A Clinical Report of the Complete Nasal Agenesis: Reconstruction of Congenital Arhinia and Review of the Literature


BOYNUYOĞUN E., Tuncbilek G.

CLEFT PALATE-CRANIOFACIAL JOURNAL, 2022 (Peer-Reviewed Journal) identifier identifier identifier

  • Publication Type: Article / Review
  • Publication Date: 2022
  • Doi Number: 10.1177/10556656221075939
  • Journal Name: CLEFT PALATE-CRANIOFACIAL JOURNAL
  • Journal Indexes: Science Citation Index Expanded, Scopus, CAB Abstracts, CINAHL, Educational research abstracts (ERA), EMBASE, Linguistics & Language Behavior Abstracts, MEDLINE, Veterinary Science Database
  • Keywords: nasal morphology, nose, facial morphology

Abstract

Congenital absence of the nose or arhinia is an exceptionally rare craniofacial malformation, and the pathophysiology of the arhinia is still unknown.
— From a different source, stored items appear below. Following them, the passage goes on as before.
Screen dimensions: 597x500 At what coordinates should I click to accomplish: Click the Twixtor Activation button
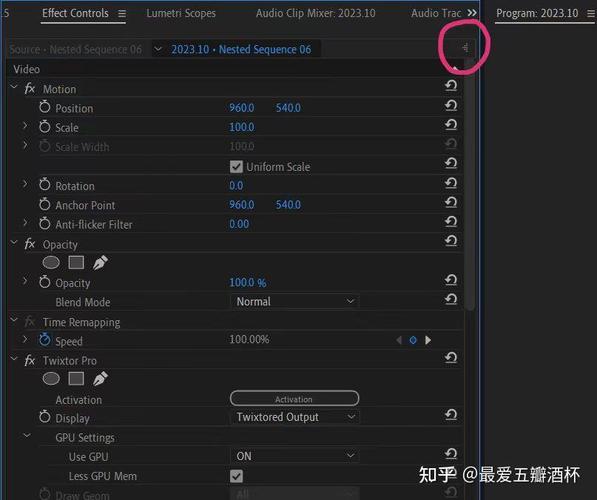(x=294, y=398)
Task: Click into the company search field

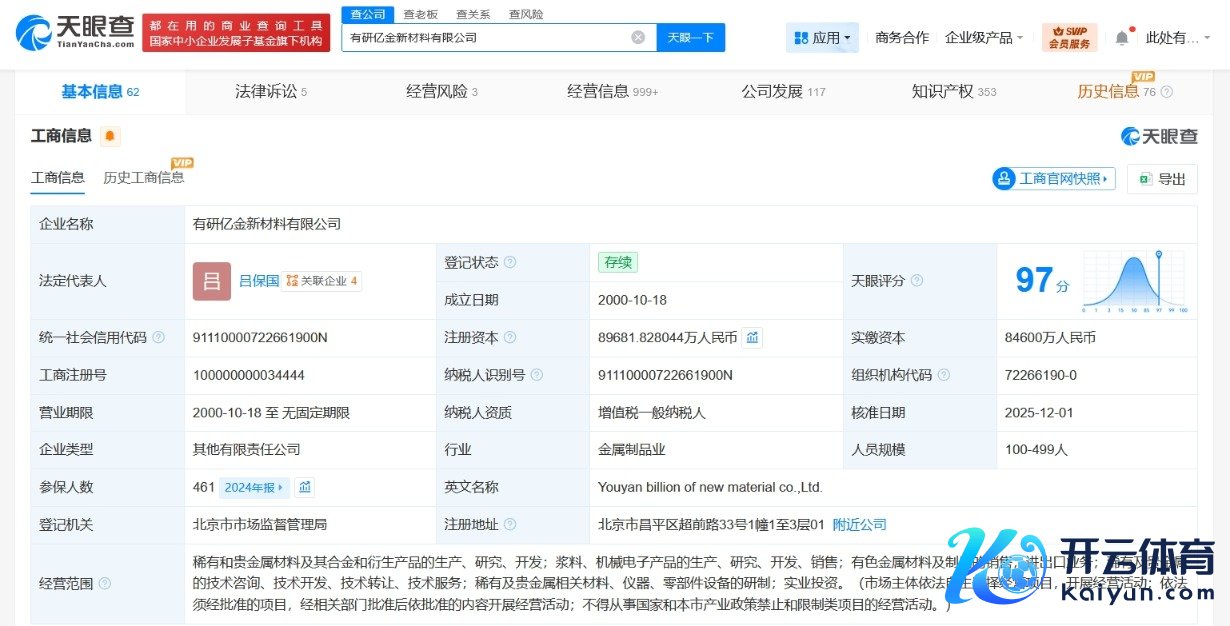Action: tap(485, 38)
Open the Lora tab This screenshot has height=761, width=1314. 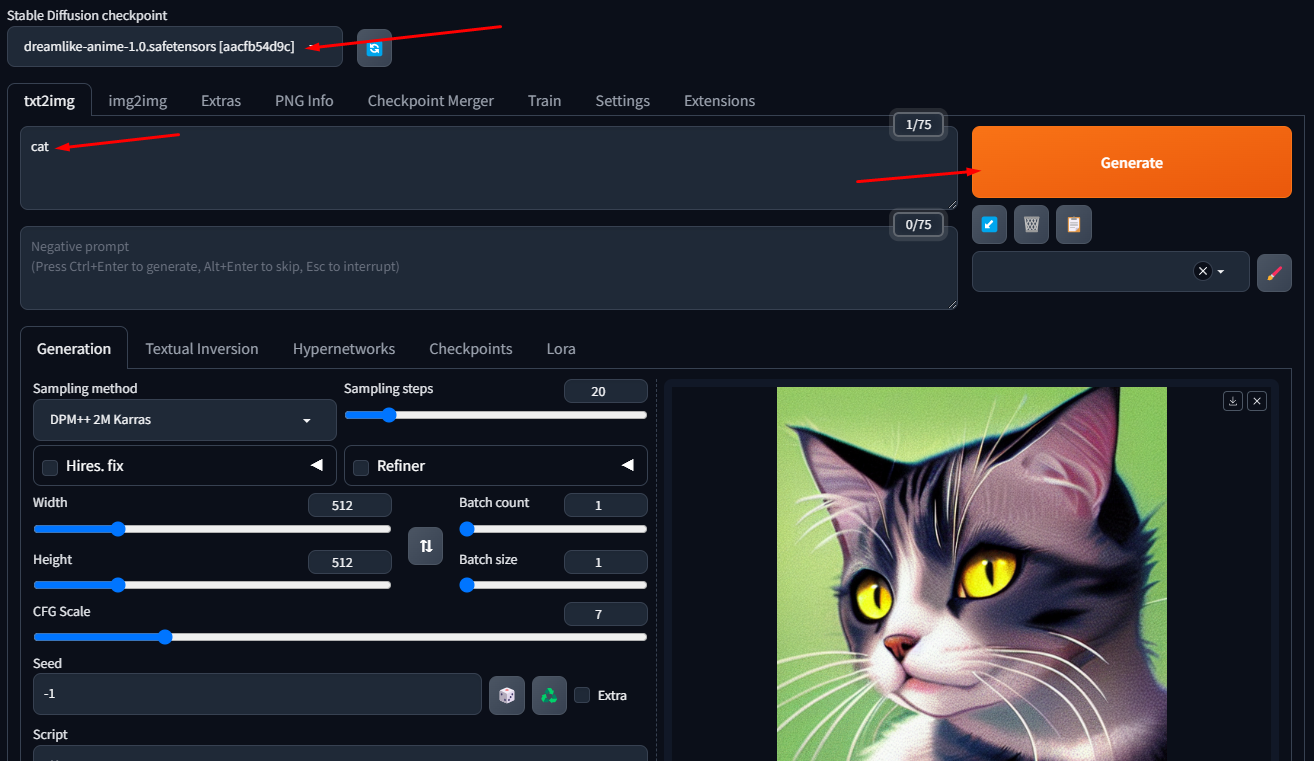560,349
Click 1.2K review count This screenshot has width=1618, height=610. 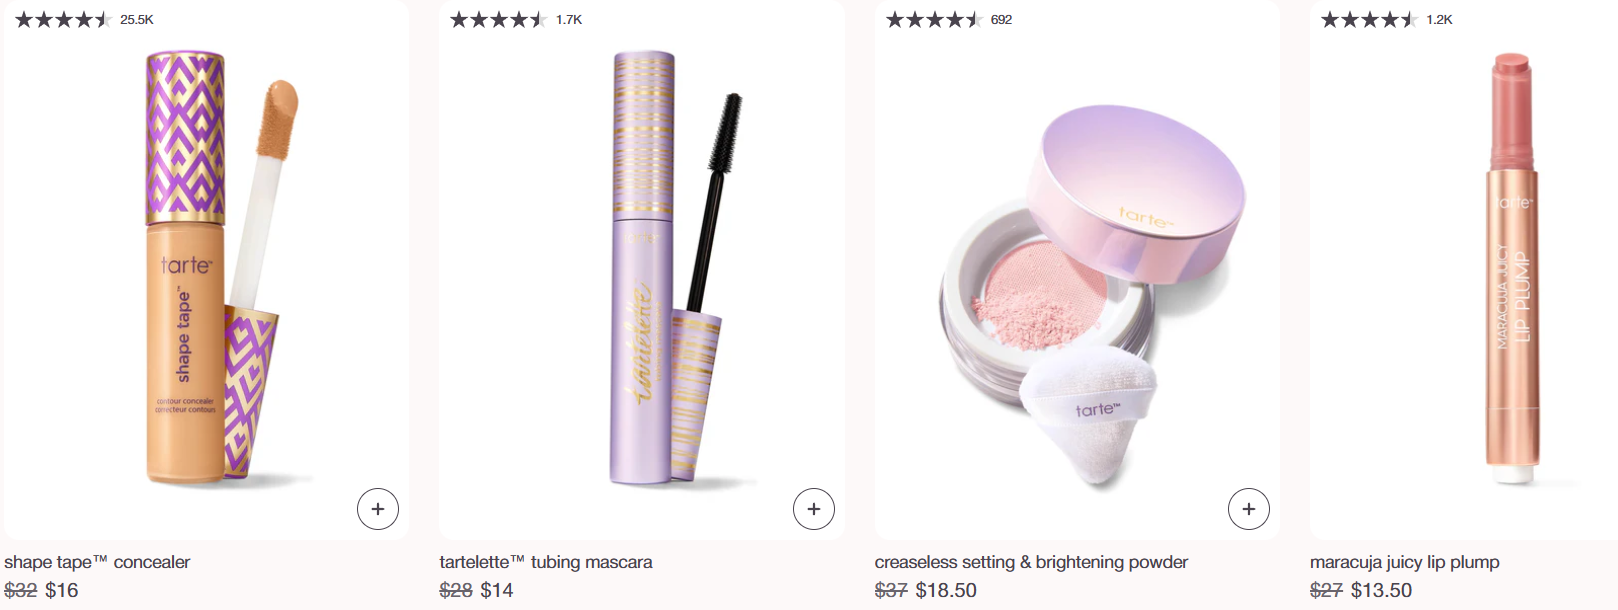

Most arhinia patients can have difficulties with breathing and feeding due to the absence of the nose, nasal cavities, and associated problems. A 38-day-old female patient was referred to our clinic with arhinia. Physical examination revealed the complete agenesis of nasal structures as the nasal bones and vestibulum nasi. The region of the absent nose was flat and firm at palpation. Congenital arhinia may occur with other associated malformations such as ocular, ear, palate, and gonadal. Therefore, it is recommended to evaluate computed tomography/magnetic resonance imaging in the postnatal period. Additionally, a radiological evaluation will help nasal reconstruction by documenting changes in nasal and maxillary anatomy over time. Due to the limited number of arhinia cases presented, the surgical management of this condition has not been standardized. We presented the pyramid-shaped cartilage grafts for the nasal framework and an expanded paramedian forehead flap for the skin coverage for reconstruction of arhinia.